I have a shell script that :
- Takes an mp3 file and converts it into wav (using ffmpeg)
- Splits it in several chunks when it encounters silence (using sox) and
- Sends each one of this chunks to the Google API to retrieve the corresponding text, which is appended in an output file.
Here is the code:
#!/bin/bash
TMPDIR=tmp
OUT=$TMPDIR/out
LANG=en-US
mkdir $TMPDIR
ffmpeg -i $1 in.wav
echo Audio has been extracted
#1 0.1 1% 1 1.5 1%
sox in.wav $OUT.flac rate 16k silence 1 0.1 1% 1 0.5 1% : newfile : restart
echo sox has splitted file
for i in $TMPDIR/*; do
echo -n `wget -q -U "rate=16000" -O - "http://www.google.com/speech-api/v1/recognize?lang=$LANG&client=Mozilla/5.0" --post-file $i --header="Content-Type: audio/x-flac; rate=16000"| sed 's/.*utterance":"//' | sed 's/","confidence.*//'`" " >> $1.txt
echo encoded $i chunk
done
This used to work perfectly last year, when I tried it. However now it does not work anymore (using the same mp3 input file as a test). Specifically, I believe that something changed in the syntaxis of the latest versions of the sox command.
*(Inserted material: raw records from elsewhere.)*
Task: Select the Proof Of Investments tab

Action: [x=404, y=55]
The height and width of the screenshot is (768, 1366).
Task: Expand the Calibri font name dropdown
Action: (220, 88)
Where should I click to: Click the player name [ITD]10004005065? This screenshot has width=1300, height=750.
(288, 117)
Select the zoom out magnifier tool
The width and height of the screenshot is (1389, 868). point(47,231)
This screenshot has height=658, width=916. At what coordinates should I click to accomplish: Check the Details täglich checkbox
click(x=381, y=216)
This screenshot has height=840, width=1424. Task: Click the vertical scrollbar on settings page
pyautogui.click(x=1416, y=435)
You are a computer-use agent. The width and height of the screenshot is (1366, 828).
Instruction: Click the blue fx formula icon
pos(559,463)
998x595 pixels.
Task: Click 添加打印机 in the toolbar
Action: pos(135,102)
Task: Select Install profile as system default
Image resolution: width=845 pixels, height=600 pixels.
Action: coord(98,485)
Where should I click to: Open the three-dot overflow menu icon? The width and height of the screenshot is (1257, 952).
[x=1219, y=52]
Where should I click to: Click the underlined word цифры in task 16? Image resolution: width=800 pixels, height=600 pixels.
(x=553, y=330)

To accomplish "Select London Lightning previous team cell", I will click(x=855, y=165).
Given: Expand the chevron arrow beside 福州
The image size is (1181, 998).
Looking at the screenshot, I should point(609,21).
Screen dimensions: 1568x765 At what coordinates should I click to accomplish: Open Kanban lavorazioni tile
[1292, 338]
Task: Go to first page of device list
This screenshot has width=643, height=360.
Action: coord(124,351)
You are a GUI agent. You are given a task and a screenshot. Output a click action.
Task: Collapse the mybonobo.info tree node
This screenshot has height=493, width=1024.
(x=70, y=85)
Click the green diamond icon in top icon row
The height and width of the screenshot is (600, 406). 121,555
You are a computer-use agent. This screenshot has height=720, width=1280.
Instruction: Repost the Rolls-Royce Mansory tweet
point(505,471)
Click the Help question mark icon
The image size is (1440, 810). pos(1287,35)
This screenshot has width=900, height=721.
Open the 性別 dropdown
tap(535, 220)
I replaced the non working line
sox in.wav $OUT.flac rate 16k silence 1 0.1 1% 1 0.5 1% : newfile : restart
with
sox in.wav -r 16000 $OUT.flac silence 1 0.1 1% 1 0.5 1% : newfile : restart
However, I always have a single flac file generated in the TMPDIR, instead of many pieces.
Any hint on how this issue can be solved?